Problem: The expected answer is the set of lines in the data below between the line holding "Mumlar Sonuna Kadar Yanar (604, 2125)" and the line holding "Popis produktu (32, 1203)", inclusive, written out exactly.

Source data:
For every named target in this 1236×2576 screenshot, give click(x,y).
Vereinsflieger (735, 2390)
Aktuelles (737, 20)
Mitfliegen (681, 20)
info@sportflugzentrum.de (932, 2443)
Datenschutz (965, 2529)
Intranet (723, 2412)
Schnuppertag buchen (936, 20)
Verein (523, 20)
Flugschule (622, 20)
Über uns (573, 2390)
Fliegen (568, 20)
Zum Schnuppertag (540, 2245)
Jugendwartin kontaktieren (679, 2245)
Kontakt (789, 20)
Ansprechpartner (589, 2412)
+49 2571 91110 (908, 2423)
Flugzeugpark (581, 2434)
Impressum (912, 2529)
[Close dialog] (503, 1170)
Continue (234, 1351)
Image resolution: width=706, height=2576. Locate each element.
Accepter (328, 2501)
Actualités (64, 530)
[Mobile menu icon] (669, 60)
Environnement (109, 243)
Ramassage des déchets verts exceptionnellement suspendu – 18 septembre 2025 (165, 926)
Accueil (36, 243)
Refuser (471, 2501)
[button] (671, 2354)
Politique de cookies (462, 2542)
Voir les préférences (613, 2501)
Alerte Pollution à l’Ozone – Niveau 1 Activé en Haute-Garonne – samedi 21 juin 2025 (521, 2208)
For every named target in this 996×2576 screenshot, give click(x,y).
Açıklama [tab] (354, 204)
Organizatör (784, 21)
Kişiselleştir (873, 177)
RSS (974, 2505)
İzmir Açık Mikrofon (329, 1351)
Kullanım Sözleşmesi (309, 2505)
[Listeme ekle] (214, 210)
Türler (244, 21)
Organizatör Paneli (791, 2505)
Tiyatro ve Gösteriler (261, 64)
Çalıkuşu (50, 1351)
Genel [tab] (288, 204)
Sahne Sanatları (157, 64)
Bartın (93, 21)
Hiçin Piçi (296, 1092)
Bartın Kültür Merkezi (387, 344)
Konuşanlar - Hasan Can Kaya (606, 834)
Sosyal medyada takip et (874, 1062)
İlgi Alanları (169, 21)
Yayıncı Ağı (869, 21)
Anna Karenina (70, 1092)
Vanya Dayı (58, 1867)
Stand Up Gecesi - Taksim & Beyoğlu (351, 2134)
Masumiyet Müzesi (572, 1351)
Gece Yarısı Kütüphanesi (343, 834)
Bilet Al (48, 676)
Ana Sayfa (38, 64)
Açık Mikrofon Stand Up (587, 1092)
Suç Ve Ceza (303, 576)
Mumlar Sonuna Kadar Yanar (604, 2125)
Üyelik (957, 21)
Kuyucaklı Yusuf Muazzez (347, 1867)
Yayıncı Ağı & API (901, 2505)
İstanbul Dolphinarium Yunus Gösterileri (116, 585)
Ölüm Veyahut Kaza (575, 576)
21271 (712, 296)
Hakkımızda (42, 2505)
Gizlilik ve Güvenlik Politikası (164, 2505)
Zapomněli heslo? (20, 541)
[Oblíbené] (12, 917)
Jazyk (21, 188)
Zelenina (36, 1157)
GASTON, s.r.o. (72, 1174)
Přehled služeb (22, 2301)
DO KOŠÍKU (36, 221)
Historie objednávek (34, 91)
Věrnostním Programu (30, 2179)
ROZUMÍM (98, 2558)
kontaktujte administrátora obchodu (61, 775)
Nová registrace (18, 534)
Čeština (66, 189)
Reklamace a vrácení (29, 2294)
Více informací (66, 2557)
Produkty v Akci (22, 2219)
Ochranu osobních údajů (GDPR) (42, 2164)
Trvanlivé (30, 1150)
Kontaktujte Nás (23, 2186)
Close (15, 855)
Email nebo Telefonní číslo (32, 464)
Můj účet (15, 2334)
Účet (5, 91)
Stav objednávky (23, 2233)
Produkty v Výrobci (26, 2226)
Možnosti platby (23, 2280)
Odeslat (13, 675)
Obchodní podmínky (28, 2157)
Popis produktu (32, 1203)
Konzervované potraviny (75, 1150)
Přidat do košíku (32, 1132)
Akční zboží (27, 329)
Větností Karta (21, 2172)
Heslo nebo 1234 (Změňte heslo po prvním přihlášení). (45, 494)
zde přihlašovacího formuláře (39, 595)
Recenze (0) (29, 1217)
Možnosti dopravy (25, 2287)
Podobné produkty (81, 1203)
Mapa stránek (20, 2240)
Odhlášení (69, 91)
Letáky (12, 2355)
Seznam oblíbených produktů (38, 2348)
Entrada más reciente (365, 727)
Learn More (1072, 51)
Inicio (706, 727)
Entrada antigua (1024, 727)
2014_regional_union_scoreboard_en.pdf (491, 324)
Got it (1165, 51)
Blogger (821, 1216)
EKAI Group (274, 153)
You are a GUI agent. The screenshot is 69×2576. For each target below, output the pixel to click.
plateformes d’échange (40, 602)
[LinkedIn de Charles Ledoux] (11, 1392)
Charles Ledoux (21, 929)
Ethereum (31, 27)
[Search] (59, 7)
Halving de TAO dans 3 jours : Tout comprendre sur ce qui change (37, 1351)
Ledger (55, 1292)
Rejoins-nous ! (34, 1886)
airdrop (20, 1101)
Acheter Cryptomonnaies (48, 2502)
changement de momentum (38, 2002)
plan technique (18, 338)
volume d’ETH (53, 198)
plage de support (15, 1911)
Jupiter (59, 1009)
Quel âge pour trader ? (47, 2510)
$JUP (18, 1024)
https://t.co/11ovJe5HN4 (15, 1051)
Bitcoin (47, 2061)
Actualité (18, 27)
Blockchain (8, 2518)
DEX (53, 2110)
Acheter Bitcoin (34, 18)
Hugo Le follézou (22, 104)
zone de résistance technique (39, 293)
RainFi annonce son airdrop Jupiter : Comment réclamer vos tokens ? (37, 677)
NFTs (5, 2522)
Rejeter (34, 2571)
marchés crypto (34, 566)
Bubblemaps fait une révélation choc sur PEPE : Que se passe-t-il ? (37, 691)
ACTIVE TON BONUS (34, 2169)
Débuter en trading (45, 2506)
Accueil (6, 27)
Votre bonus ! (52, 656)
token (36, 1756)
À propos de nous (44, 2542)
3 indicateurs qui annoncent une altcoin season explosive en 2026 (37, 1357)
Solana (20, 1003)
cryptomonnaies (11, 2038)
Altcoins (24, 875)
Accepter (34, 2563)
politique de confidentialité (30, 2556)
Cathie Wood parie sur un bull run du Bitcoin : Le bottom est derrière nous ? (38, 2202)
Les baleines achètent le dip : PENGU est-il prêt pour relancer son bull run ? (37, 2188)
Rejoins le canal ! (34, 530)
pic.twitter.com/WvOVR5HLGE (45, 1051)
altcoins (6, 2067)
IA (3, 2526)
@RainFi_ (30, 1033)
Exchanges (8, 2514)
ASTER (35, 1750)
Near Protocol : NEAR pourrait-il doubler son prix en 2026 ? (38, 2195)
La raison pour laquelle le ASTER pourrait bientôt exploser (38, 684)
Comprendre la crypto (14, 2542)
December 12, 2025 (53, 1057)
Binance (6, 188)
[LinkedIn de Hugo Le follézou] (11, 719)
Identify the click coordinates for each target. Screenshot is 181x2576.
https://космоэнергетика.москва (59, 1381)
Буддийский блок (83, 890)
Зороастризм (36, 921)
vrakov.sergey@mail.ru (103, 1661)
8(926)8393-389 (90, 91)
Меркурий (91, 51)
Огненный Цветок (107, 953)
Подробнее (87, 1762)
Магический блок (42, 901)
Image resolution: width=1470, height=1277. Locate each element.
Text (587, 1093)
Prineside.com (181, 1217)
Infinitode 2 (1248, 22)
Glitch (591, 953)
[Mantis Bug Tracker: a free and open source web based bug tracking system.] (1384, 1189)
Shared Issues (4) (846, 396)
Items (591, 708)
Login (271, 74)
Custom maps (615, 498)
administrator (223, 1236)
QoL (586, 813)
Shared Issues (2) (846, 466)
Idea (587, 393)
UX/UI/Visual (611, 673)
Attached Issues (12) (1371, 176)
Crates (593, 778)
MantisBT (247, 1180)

Exercise response:
Mumlar Sonuna Kadar Yanar (604, 2125)
Üyelik (957, 21)
Kuyucaklı Yusuf Muazzez (347, 1867)
Yayıncı Ağı & API (901, 2505)
İstanbul Dolphinarium Yunus Gösterileri (116, 585)
Ölüm Veyahut Kaza (575, 576)
21271 (712, 296)
Hakkımızda (42, 2505)
Gizlilik ve Güvenlik Politikası (164, 2505)
Zapomněli heslo? (20, 541)
[Oblíbené] (12, 917)
Jazyk (21, 188)
Zelenina (36, 1157)
GASTON, s.r.o. (72, 1174)
Přehled služeb (22, 2301)
DO KOŠÍKU (36, 221)
Historie objednávek (34, 91)
Věrnostním Programu (30, 2179)
ROZUMÍM (98, 2558)
kontaktujte administrátora obchodu (61, 775)
Nová registrace (18, 534)
Čeština (66, 189)
Reklamace a vrácení (29, 2294)
Více informací (66, 2557)
Produkty v Akci (22, 2219)
Ochranu osobních údajů (GDPR) (42, 2164)
Trvanlivé (30, 1150)
Kontaktujte Nás (23, 2186)
Close (15, 855)
Email nebo Telefonní číslo (32, 464)
Můj účet (15, 2334)
Účet (5, 91)
Stav objednávky (23, 2233)
Produkty v Výrobci (26, 2226)
Možnosti platby (23, 2280)
Odeslat (13, 675)
Obchodní podmínky (28, 2157)
Popis produktu (32, 1203)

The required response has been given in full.